The Spark

the Voice of
The Communist League of Revolutionary Workers–Internationalist

“The emancipation of the working class will only be achieved by the working class itself.”
— Karl Marx

EDITORIAL
The Fight for Jobs Is the Road to Recovery

Aug 10, 2020

There are government officials who pretend that things are getting better, that we are on the verge of a solid economic recovery. They brag about the 1.8 million people called back to work last month. Do they think we don’t know there are tens of millions of people still unemployed—we who live in the midst of this unemployment disaster every day?

This same government, which was unable to organize the simplest public health measures to prevent a rapid spread of coronavirus, today is unable to organize the simplest measures to make the economy run again.

And yet there are many things, basic things, that could have been done. A government controlled by the population would have hired workers to staff all the public services needed by the population. Instead, this government, controlled by the capitalist class, decimated the services with decades of cuts.

Public health departments—federal, state and county—have been cut back and cut back again: in every state in the country. At the point the epidemic hit, public health simply didn’t have enough people or resources to meet the virus head on.

The Post Office can’t keep up with the mail today. Letters take a week or more to be delivered in the same town. All because jobs were cut over many years.

Unemployment offices in most states have been unable to get unemployment checks to many of the people who signed up for benefits. Again, the same problem: too many jobs were cut. Democratic governors just like Republicans cut back on the day-to-day running of departments like this.

Everyone can think of examples. Roads don’t work. Dams collapse. Water systems are poisoned. Sewage runs untreated into waterways. Public transit stagnates. Behind all these examples, there is a simple cause. There is work that needs doing, important work, necessary work. But people weren’t hired, people weren’t trained, people weren’t put to work. Government did not provide services that are desperately needed, and so it added to the unemployment problem. This is what government has done for decades, no matter who has been running it.

The federal government—this supposedly powerful federal government—was not even able to extend the temporary meager $600 support for income to the unemployed before it ran out in the fourth week of July—even though everyone knew the deadline was coming.

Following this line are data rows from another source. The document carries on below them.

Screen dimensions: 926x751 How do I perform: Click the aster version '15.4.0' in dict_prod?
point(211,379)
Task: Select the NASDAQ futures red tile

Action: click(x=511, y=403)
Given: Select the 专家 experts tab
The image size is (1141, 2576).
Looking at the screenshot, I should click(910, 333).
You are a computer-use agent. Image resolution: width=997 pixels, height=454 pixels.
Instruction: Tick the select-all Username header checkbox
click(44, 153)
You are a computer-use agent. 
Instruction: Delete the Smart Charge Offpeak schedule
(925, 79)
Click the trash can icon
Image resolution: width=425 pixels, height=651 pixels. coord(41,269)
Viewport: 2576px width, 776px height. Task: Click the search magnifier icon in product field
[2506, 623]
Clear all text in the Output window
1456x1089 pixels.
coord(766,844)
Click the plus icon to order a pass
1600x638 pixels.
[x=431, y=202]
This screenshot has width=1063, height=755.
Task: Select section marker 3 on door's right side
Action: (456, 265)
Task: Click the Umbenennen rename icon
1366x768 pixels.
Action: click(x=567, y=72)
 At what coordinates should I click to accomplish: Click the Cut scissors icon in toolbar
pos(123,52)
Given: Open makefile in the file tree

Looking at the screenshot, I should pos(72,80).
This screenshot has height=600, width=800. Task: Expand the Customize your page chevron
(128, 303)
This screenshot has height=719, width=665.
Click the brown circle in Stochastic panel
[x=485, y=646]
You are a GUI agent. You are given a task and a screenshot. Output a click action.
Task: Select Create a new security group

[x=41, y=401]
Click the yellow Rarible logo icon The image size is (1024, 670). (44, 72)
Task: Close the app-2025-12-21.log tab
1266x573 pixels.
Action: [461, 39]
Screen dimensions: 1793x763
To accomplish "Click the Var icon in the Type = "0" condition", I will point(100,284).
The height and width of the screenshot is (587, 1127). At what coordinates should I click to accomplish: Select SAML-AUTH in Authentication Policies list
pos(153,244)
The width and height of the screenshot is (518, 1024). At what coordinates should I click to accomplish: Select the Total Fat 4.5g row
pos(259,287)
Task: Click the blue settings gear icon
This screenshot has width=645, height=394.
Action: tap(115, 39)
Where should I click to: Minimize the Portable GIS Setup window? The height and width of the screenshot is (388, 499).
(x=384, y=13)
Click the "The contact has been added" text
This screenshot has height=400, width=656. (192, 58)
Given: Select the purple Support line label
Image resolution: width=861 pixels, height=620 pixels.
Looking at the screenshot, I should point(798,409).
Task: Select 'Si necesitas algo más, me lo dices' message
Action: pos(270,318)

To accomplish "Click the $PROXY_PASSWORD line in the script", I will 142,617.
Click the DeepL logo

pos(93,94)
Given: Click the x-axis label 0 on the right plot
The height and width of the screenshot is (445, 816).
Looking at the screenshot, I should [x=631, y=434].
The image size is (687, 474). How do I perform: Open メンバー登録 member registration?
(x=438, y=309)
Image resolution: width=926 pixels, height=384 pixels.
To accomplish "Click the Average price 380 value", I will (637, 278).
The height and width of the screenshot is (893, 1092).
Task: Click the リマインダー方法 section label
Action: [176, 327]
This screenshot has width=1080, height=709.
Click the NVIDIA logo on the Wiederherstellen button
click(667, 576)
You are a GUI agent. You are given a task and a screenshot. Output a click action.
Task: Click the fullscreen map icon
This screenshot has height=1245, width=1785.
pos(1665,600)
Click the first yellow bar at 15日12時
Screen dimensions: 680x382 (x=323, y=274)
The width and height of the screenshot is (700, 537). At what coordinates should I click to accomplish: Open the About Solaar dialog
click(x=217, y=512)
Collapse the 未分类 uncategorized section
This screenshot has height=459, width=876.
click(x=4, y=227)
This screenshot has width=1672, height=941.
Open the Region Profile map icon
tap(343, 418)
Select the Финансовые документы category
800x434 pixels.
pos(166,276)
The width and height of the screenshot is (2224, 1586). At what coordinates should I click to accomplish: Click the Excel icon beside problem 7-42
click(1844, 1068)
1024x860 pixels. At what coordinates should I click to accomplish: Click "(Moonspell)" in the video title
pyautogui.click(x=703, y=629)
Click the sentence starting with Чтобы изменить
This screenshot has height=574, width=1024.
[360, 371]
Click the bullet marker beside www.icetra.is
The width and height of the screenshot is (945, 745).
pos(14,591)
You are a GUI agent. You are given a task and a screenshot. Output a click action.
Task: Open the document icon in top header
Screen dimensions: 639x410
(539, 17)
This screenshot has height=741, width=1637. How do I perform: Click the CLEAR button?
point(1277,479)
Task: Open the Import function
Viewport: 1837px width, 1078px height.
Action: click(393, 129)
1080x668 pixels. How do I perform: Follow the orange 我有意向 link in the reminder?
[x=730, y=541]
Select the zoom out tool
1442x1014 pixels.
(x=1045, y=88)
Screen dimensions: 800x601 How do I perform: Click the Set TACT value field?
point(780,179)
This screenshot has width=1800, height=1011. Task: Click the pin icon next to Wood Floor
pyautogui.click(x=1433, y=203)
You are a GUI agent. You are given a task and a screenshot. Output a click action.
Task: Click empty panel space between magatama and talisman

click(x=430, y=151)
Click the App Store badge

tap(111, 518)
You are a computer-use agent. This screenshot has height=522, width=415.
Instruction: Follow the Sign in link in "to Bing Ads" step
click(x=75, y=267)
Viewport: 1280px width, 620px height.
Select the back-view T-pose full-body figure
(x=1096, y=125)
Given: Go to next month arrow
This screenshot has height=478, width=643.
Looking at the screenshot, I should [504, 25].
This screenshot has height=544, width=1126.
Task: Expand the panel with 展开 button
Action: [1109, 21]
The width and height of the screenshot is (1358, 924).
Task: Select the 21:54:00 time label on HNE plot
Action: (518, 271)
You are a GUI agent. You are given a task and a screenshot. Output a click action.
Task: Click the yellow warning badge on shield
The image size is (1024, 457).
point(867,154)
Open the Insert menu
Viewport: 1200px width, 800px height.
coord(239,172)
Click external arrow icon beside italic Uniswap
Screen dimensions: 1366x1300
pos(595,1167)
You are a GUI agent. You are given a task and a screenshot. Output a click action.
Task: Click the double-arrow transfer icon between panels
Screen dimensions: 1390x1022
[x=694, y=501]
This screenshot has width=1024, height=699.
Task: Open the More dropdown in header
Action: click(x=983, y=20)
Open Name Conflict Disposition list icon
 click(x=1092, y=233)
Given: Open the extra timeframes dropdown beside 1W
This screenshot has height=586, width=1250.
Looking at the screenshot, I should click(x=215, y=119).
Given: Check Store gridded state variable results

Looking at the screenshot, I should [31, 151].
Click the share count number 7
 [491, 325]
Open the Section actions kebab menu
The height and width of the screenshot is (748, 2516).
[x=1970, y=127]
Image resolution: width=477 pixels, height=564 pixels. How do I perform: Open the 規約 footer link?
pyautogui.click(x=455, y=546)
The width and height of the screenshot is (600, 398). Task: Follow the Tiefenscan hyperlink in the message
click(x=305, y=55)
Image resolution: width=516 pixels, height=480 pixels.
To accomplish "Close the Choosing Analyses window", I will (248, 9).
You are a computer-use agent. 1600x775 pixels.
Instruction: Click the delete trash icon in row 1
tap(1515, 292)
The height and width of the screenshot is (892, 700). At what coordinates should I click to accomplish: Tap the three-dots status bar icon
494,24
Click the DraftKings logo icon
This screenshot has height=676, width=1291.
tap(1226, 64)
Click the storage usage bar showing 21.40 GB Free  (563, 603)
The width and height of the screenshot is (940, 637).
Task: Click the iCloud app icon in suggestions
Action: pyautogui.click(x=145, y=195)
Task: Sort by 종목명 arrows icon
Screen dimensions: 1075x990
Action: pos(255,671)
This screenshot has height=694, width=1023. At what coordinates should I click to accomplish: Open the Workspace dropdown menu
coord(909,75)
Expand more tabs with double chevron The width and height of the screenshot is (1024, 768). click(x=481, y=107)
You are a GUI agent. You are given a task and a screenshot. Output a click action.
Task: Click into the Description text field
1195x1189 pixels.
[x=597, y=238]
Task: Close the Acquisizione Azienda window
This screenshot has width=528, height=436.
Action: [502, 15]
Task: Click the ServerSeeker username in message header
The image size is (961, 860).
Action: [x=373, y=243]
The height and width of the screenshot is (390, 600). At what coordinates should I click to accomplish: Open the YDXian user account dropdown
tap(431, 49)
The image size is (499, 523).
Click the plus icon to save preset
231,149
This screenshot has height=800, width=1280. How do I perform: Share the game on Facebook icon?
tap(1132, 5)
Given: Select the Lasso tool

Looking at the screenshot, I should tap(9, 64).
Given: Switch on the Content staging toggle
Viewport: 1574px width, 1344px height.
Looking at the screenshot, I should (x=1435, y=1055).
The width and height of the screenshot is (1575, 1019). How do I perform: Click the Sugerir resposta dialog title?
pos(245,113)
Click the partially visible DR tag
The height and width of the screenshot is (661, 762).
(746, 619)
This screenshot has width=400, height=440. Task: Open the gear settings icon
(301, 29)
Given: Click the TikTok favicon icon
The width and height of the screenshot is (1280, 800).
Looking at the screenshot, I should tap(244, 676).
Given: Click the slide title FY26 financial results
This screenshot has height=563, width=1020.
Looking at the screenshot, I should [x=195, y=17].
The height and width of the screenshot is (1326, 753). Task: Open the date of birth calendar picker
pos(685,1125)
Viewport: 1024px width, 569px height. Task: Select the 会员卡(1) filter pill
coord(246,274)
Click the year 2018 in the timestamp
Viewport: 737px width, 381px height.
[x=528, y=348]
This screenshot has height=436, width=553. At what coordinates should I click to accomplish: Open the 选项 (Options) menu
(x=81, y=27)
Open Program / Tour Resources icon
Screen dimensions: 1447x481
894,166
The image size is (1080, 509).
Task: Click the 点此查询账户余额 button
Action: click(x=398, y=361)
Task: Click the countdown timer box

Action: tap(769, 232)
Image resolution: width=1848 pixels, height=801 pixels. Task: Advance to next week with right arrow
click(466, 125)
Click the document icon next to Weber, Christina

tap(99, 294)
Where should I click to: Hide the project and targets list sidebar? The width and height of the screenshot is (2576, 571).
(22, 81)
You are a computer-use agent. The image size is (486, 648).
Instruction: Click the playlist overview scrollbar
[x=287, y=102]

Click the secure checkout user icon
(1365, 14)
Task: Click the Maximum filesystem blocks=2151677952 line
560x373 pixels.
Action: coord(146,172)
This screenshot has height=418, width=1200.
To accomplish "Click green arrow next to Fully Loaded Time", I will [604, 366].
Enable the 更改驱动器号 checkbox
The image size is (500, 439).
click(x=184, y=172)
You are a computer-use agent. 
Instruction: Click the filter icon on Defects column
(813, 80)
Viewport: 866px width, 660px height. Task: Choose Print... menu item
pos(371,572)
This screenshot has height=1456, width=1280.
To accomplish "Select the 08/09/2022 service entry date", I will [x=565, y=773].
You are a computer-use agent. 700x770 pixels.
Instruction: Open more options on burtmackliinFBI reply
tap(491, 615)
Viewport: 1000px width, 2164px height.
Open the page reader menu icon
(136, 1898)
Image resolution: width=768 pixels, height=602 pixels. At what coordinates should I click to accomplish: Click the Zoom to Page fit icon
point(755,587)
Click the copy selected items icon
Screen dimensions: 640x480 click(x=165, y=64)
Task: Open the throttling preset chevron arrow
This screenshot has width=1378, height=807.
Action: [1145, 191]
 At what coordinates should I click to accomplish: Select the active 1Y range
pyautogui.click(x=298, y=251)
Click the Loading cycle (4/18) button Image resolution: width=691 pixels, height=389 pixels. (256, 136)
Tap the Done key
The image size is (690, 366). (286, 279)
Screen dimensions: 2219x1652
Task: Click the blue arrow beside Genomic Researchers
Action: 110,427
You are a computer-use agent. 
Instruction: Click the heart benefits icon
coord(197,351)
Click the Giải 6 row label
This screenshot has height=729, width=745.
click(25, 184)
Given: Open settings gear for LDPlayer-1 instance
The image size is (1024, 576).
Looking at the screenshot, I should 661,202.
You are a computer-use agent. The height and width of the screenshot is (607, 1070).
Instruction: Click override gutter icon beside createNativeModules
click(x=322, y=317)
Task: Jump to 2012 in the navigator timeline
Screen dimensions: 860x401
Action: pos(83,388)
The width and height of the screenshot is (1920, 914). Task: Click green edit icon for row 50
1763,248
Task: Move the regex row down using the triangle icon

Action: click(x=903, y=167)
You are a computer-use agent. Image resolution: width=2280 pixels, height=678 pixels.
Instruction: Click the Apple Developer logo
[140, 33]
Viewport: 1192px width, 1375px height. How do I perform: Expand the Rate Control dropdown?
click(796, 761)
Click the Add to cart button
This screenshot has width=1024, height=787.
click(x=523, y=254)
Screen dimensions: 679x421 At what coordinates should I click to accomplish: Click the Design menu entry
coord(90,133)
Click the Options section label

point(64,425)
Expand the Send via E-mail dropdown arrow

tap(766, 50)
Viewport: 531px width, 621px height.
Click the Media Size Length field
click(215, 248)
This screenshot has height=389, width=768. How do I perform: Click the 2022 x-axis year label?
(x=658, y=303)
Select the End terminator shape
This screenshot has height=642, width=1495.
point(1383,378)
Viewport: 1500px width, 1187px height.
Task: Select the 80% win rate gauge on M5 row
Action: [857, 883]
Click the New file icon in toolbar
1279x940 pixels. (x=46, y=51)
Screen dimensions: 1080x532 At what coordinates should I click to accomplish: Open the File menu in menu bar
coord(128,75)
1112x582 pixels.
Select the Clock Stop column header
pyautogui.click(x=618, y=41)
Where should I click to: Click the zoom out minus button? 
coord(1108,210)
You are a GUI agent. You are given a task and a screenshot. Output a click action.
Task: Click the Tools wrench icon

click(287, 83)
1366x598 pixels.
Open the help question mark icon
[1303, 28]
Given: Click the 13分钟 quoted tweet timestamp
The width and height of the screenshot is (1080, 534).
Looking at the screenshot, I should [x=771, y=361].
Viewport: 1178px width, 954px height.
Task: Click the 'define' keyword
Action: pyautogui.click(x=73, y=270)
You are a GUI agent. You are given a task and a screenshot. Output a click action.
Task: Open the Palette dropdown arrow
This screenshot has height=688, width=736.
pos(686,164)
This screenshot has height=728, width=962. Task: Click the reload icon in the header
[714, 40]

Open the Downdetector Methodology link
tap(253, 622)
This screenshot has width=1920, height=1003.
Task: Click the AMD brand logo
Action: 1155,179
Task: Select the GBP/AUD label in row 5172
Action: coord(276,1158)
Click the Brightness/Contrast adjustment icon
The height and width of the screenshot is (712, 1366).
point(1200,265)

The Democrats quickly passed a bill but then waited on the Republicans, while attacking them for doing nothing. The Republicans were busy arguing with each other as their party split into factions. Neither party asked the population to intervene—other than to prepare for the November elections, as though elections could deal with this mess.

Of course, Trump jumped right into the middle of it all, announcing, just like he always does, that he would do something.

Do something? The only thing he did was call a press conference in the middle of a cocktail party at one of his private golf clubs, where he issued a few pieces of “advice”—what headlines called “executive orders” and he called “laws”. His advisers called them “memos”. He called on states to set up a new unemployment system—without providing the money for them to do it. Just like he threw responsibility for dealing with the virus onto the states, he threw responsibility to come up with the money to the states. He “advised” different departments of the federal government to see if they could find something to do about the growing eviction crisis. And he “advised” employers to stop taking out the Medicare and Social Security tax from workers’ paychecks for the next six months—directing them to take it all out instead in one lump sum next January.

In fact, it was nothing but your typical bait-and-switch that street swindlers know so well.

In the middle of the biggest social crisis since the 1930s, this is what we are facing, a bunch of do-nothings waiting on the next election and a bait-and-switch con man running the country.

This government long ago outlived any usefulness it might once have had—a century and a half ago. It’s a government that stands in the way of the population addressing the real problems we are living through right now. It’s a government that needs to be tossed aside, gotten rid of, replaced by the self-organization of working people, the only ones who really know how to run an economy.

This government won’t be replaced in an election. It can only be replaced by the mobilization of working people. Are there enough people who understand this necessity today? It may not seem like it, but in this current situation of crisis—three crises really—the working population can move more quickly than anyone can imagine.

In any case, this is what needs to happen.